Replacing the continuity of $f$ in limit of composite functions with another condition.

Question

I know that, if $f$ is continuous on $\lim\limits_{x \to a} g(x)=L$ then $\lim\limits_{x \to a} f(g(x))= \lim\limits_{y\to L} f(y) =f \left( \lim\limits_{x \to a } g(x) \right)$ $\ldots (*)$.

I was wondering if can you replace continuity of $f$ with some other condition? So I found one condition, which I'll write down below.

Asuming that $\lim\limits_{x \to a} g(x)=L$ and for every $\delta\gt0$ there exist an $\eta\gt 0$ such that $g$ takes all values on $(L-\eta,L+\eta)$, except perhaps $L$ itself, on $(a-\delta,a+\delta)-\{a\}$ then I want to show that $(*)$ holds. EDIT: I'm also assuming all the limits in $(*)$ exist.

I can show that $\lim\limits_{x \to a} f(g(x))= \lim\limits_{y \to L}f(y)$ but I'm not sure how to show the last part that the two limits also equal $f \left( \lim\limits_{x \to a}g(x) \right)$ or $f(L)$ which seems to assume continuity of $f$ on $L$ but I have to show that from only those conditions I have mentioned. Any help? And if it doesn't follow, can we produce a counterexample?

I have taken the condition from an answer here on stackexchange, you may also see my (embarrassing and clueless) comments below it. See the second to last paragraph of this answer, here.

Answer 1

For the limit of a composite function you can write $$ \lim\limits_{x \to a} f(g(x))= \lim\limits_{y\to b} f(y) $$ under these assumptions:

1. $\lim\limits_{x \to a} g(x)=b$;
2. $b \notin g(U_\delta^*(a))$ for some deleted neighbourhood of $a$, $U_\delta^*(a) := (a-\delta,a)\cup(a,a+\delta)$.

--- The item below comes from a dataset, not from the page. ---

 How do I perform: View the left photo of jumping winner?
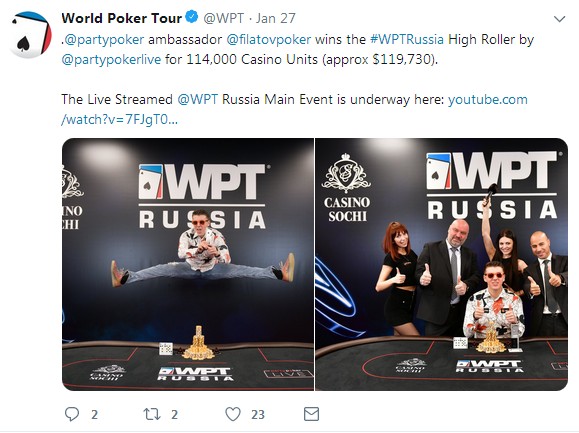(x=188, y=264)
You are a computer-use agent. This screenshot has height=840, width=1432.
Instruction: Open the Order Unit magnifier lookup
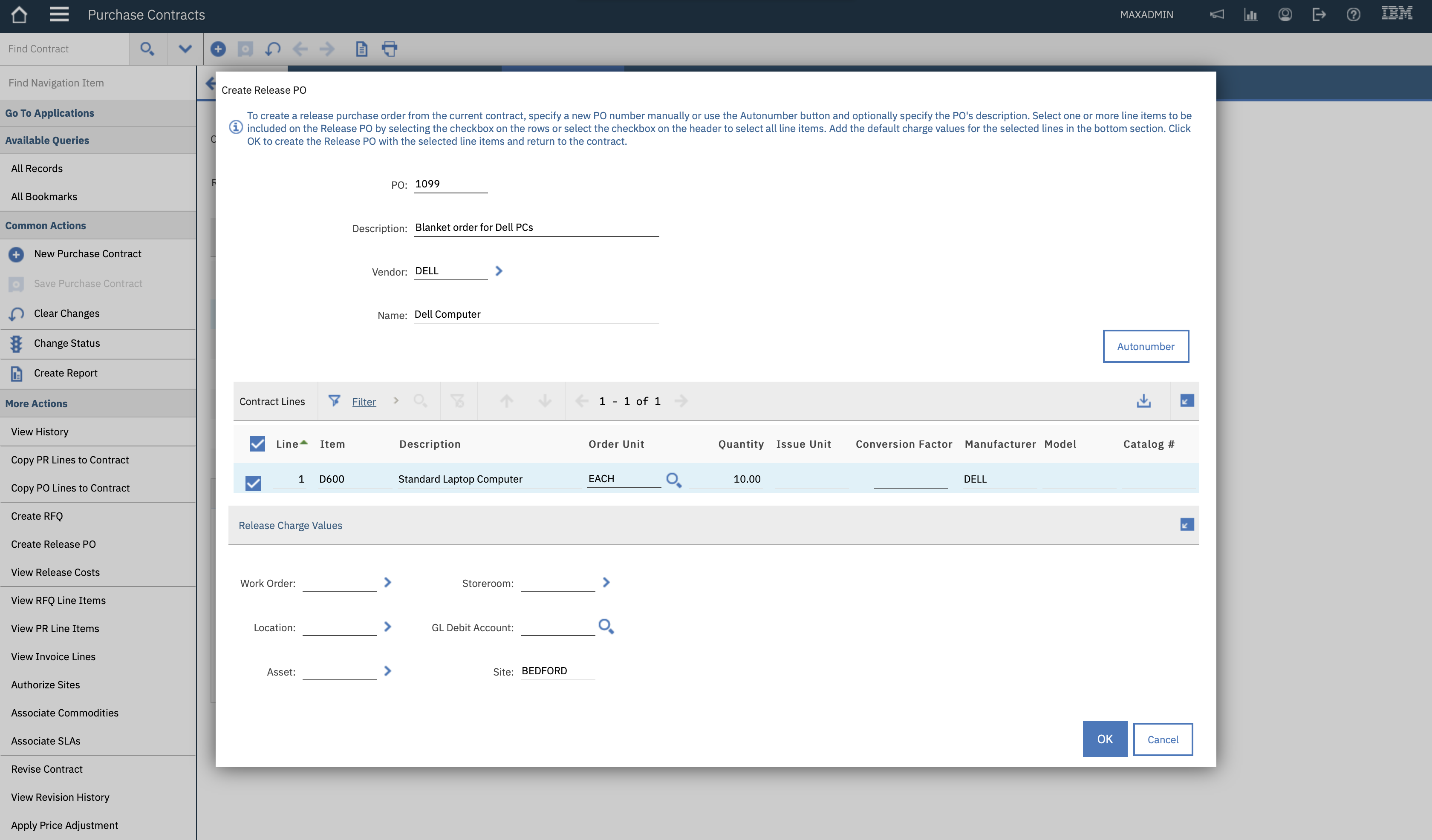(x=674, y=480)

The second condition just says that $g$ send (small) deleted neighbourhoods of $a$ to deleted neighbourhoods of $b$. To prove the claim above, just apply twice the definition of the limit of a function. (Of course, we interpret the equality above as saying either both limits exist and the equality holds, or they both do not exist.)

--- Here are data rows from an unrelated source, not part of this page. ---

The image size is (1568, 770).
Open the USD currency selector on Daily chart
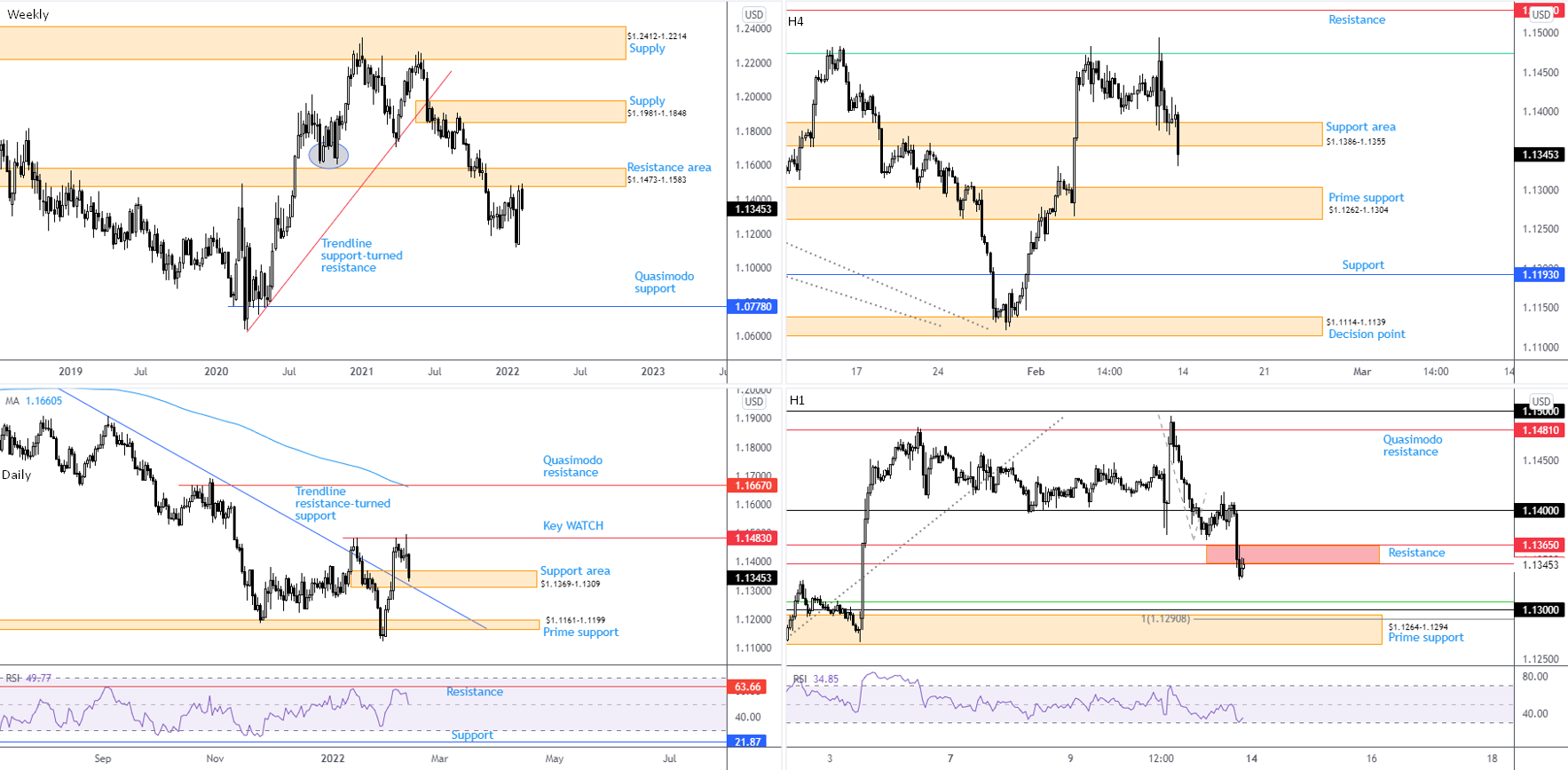tap(753, 402)
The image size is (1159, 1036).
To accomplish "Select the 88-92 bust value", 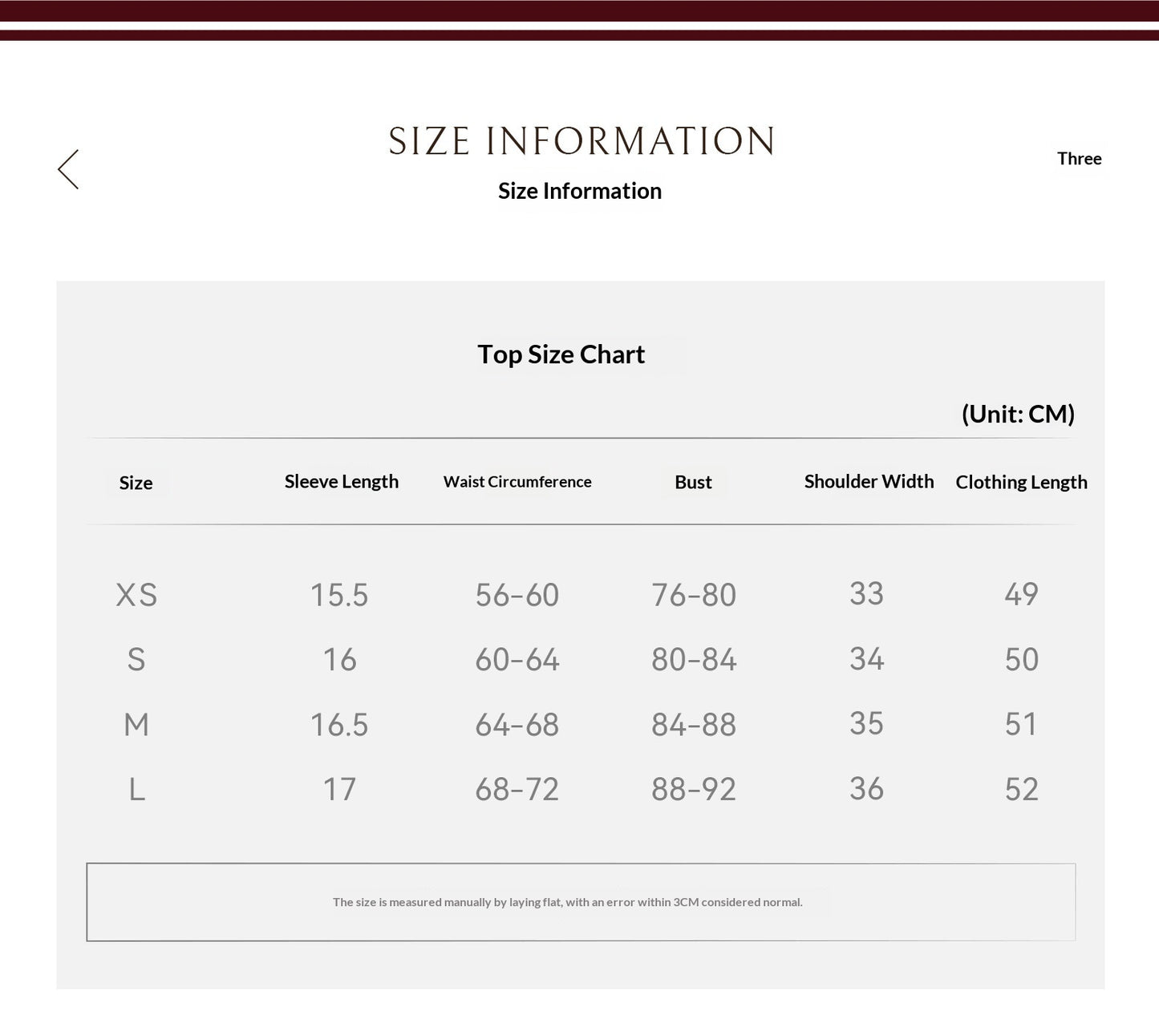I will click(x=694, y=790).
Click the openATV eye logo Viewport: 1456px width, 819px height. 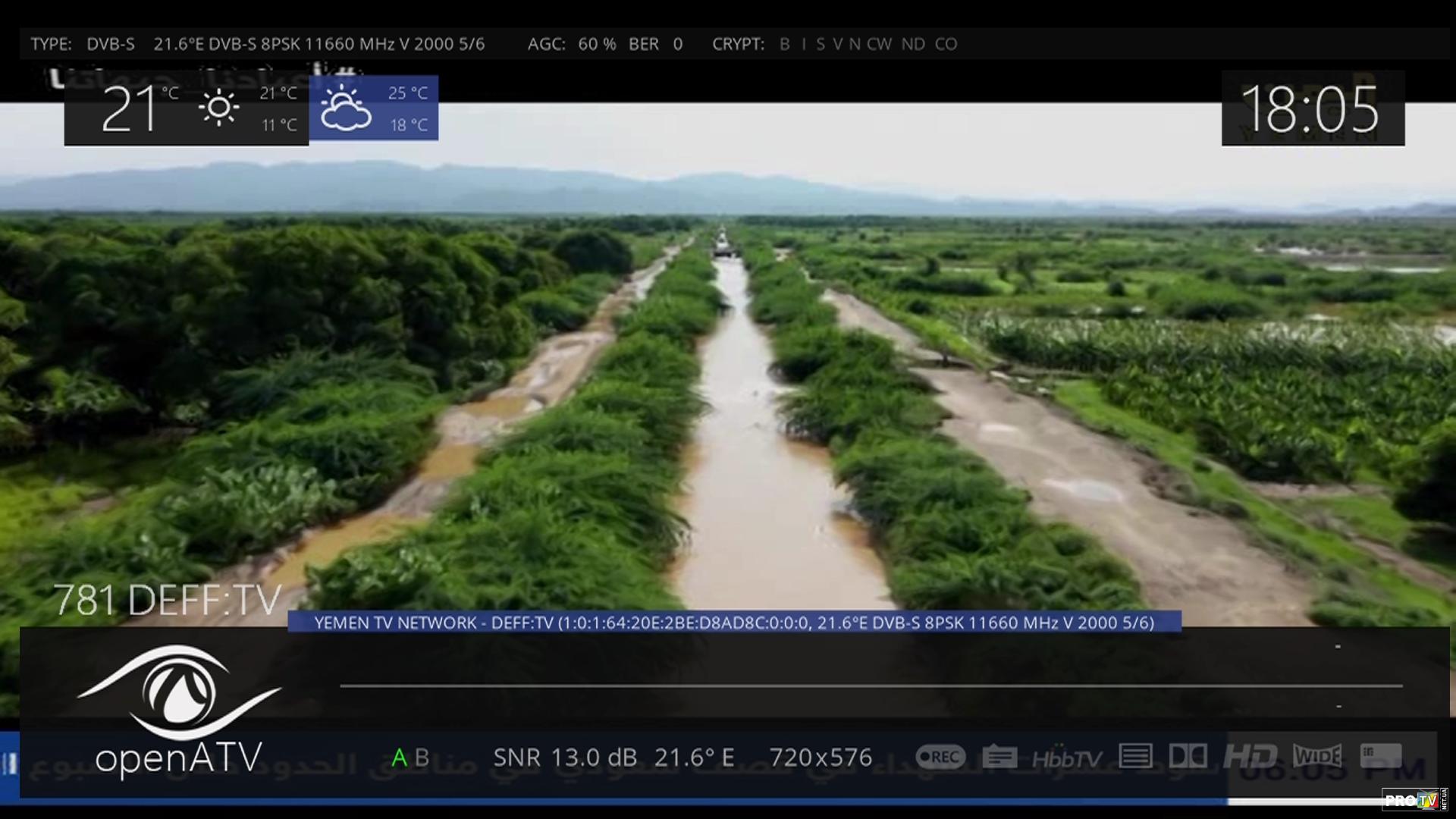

You cannot omit the second condition: just consider $g(x):= x \sin \frac1x$ and $f(0):=1$ and $f(x):=0$ otherwise. The limit on the left does not exist but the limit on the right exists and equals $0$.

To obtain $\lim\limits_{x \to a} f(g(x))=f \left( \lim\limits_{x \to a } g(x) \right)$, you need continuity of $f$. I mean, you could omit it in some special cases but you would not get anything reasonably general.

Answer 2

Counterexample: Let $g$ be the identity function and the limit of it as $x\to 0$ is $0$ and it trivially fulfills your condition. Now take your favorite function $f$ which is discontinuous at $0$ and $\lim\limits_{x\to 0}f(g(x)) $ doesn't exist.

Edit: Actually $f$ has to be a little more than discontinuous, it has to have a jump discontinuity or something like that, such that the limit at $0$ doesn't exist.